Identification of highly selective SIK1/2 inhibitors that modulate innate immune activation and suppress intestinal inflammation.

The salt-inducible kinases (SIK) 1-3 are key regulators of pro- versus anti-inflammatory cytokine responses during innate immune activation. The lack of highly SIK-family or SIK isoform-selective inhibitors suitable for repeat, oral dosing has limited the study of the optimal SIK isoform selectivity profile for suppressing inflammation in vivo. To overcome this challenge, we devised a structure-based design strategy for developing potent SIK inhibitors that are highly selective against other kinases by engaging two differentiating features of the SIK catalytic site. This effort resulted in SIK1/2-selective probes that inhibit key intracellular proximal signaling events including reducing phosphorylation of the SIK substrate cAMP response element binding protein (CREB) regulated transcription coactivator 3 (CRTC3) as detected with an internally generated phospho-Ser329-CRTC3-specific antibody. These inhibitors also suppress production of pro-inflammatory cytokines while inducing anti-inflammatory interleukin-10 in activated human and murine myeloid cells and in mice following a lipopolysaccharide challenge. Oral dosing of these compounds ameliorates disease in a murine colitis model. These findings define an approach to generate highly selective SIK1/2 inhibitors and establish that targeting these isoforms may be a useful strategy to suppress pathological inflammation.

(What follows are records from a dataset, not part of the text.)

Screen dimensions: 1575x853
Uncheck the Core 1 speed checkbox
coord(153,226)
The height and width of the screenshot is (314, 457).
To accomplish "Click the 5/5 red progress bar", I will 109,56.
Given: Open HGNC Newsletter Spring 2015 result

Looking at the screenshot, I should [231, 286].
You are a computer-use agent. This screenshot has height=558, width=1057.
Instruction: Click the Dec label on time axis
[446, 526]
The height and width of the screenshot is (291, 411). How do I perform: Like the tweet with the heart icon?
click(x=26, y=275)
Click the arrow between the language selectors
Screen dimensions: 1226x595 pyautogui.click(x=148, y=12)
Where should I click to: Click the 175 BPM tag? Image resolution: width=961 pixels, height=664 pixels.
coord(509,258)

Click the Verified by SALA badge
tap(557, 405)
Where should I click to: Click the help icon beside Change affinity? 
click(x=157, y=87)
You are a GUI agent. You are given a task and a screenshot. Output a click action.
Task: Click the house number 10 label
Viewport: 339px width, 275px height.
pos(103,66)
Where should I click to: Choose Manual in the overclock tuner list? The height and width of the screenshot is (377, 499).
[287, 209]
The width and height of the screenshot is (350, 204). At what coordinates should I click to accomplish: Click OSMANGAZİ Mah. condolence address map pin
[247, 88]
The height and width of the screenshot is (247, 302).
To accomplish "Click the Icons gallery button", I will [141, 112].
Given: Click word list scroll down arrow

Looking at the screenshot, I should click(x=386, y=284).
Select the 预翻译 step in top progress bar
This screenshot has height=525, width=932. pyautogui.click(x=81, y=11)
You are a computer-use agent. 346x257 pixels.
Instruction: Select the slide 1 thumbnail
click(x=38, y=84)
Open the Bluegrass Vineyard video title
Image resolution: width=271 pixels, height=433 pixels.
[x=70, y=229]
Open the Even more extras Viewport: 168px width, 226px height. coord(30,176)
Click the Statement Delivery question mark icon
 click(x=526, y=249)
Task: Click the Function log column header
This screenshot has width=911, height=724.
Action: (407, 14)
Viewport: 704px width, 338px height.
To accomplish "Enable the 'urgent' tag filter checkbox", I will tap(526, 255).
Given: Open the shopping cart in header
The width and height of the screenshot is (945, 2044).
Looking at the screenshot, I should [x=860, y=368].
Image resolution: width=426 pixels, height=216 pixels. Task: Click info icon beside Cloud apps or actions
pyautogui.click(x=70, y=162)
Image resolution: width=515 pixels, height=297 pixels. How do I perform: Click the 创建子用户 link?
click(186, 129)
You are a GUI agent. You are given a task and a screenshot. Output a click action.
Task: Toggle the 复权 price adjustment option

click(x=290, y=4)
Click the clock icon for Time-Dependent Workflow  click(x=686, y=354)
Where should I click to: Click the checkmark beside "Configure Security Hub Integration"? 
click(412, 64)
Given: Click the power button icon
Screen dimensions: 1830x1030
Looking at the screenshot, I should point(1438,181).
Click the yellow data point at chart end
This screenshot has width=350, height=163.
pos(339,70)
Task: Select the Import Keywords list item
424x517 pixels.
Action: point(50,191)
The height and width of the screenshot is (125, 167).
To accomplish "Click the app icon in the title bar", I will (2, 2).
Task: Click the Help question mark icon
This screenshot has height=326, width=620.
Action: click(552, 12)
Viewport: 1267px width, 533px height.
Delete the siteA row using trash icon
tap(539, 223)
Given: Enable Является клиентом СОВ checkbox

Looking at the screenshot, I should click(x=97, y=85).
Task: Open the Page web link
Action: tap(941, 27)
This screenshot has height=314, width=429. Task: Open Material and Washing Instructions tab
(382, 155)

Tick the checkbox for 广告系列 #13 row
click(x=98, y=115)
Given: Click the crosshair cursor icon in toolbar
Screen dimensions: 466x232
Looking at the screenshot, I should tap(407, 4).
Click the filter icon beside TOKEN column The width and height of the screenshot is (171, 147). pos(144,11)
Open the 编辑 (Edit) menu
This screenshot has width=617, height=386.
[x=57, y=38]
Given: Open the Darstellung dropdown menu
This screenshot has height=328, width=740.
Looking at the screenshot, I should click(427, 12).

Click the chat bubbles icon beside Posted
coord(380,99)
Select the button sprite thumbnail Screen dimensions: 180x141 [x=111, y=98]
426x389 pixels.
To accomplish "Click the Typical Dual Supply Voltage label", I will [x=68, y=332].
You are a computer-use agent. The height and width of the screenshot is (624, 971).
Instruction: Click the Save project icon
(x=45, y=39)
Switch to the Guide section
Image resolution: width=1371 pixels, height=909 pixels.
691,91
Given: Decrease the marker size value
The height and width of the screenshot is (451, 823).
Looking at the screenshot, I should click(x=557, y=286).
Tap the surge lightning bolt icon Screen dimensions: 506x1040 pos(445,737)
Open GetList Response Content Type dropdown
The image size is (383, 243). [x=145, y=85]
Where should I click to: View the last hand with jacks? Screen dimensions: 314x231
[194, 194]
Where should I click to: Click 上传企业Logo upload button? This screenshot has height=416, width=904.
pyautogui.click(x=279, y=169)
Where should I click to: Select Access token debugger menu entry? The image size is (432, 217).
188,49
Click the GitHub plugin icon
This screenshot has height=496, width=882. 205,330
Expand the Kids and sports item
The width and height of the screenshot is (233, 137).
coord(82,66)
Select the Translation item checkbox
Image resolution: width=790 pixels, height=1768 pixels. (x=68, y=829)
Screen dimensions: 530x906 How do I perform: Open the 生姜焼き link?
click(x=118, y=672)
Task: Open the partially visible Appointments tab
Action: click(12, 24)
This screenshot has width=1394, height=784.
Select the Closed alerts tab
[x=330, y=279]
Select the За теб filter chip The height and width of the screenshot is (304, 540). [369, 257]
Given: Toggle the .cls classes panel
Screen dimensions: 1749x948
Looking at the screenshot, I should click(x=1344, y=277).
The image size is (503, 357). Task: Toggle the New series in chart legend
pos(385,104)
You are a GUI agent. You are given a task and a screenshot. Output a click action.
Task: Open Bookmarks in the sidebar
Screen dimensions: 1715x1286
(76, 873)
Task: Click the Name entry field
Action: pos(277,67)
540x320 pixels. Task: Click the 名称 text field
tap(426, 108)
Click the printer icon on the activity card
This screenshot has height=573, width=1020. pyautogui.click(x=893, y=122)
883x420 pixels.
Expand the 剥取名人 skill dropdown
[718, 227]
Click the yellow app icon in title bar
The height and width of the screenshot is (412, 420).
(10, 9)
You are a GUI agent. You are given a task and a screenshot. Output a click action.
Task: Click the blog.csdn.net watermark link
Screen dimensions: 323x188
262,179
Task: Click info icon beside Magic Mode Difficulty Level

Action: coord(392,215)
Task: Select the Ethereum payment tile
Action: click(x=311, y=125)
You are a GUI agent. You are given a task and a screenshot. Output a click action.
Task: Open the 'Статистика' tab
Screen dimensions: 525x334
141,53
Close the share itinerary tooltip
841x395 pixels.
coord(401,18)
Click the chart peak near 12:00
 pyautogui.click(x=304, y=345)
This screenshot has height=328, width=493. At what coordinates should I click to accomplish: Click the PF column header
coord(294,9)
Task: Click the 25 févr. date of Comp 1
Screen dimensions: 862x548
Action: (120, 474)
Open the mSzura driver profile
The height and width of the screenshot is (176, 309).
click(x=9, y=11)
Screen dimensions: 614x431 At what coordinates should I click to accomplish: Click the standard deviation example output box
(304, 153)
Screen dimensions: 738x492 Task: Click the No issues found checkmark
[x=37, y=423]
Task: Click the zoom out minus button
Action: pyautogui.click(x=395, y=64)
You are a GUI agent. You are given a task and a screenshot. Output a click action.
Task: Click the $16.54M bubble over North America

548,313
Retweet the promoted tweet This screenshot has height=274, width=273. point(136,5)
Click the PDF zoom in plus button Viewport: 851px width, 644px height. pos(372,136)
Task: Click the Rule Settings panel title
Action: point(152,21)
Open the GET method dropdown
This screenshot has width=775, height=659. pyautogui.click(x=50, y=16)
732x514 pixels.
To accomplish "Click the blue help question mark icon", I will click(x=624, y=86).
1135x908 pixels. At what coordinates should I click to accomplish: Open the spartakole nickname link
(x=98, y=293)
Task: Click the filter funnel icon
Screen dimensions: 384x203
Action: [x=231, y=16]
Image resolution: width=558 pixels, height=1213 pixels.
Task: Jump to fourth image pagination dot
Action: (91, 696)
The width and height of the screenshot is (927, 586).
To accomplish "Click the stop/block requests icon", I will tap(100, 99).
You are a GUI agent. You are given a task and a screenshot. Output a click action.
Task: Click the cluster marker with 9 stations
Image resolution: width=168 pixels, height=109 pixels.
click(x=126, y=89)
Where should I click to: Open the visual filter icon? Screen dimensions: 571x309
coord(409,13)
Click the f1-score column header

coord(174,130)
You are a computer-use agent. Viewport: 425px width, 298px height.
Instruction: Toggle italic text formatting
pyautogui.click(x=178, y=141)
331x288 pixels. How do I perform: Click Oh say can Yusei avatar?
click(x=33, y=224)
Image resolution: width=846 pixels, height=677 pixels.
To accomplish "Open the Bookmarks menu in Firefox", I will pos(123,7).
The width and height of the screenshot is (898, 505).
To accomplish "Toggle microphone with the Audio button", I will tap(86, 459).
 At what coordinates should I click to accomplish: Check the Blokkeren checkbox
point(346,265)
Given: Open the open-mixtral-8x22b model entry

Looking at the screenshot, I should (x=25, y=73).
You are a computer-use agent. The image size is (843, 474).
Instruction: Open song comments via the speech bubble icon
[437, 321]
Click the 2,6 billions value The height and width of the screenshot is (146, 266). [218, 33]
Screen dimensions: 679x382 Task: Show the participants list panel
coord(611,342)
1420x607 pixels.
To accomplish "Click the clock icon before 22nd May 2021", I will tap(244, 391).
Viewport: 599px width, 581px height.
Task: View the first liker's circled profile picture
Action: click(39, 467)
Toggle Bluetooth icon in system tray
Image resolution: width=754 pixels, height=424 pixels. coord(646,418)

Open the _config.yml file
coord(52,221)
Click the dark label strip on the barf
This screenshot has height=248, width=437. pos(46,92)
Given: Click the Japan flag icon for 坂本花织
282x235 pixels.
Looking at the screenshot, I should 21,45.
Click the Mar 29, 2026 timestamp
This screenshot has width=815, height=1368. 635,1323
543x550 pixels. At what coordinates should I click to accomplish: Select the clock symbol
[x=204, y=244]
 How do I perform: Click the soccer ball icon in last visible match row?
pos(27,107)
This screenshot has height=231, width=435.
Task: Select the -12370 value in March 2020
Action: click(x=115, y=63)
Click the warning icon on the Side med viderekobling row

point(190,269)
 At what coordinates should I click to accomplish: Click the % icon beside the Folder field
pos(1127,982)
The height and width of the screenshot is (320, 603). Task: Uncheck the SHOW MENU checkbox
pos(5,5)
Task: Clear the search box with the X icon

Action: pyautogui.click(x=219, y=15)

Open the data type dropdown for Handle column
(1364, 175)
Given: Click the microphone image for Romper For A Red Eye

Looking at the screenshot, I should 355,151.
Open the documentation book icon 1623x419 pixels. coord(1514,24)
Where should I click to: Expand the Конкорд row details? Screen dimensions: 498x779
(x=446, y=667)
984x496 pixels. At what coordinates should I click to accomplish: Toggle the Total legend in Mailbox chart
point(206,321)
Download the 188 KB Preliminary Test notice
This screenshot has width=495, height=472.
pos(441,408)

Competing interests statement:The authors’ employment information at the time of data generation are marked in the “Author affiliations” section. H.B., T.B.S., M.T., M.S., G.B., W.C., L.C, De M.C., K.C., B.C., M.F., A.G., P.A.M., A.M., E.V.M.-M., M.-L.R., M.R., P.L.S., R. Smith, J. Smith, R. Steele, H.S., J. Suarez, G.T., N.M., L.P.V., J.W., P.T.D., L.L.O., T.K., S.D.G., G.H., T.O., N.S., S.P., J.D.V., J.E.T. are current or former employees of Janssen Research & Development, LLC, and employees may own stock/stock options in Johnson & Johnson, of which Janssen Research & Development, LLC is a subsidiary. R.J.X. is co-founder of Jnana Therapeutics and Celsius Therapeutics, scientific advisory board member at Nestlé and Magnet BioMedicine, board director at MoonLake Immunotherapeutics; these organizations had no roles in this study. G.B., W.C., De M.C., S.D.G., G.H., V.K.K., E.V.M.-M., D.D.R., H.S., M.S., R. Smith, T.B.S., M.T., J.D.V., J.W., and R.J.X. are named as inventors on the PCT patent application “Small Molecule Inhibitors of Salt Inducible Kinases”, published as WO 2022/165529, and N.M., R.J.X., T.B.S., G.T., and H.B. are named inventors on the PCT patent application “Materials and Methods for Differentiating CREB Regulated Transcription Coactivator 3”, published as WO 2022/260995.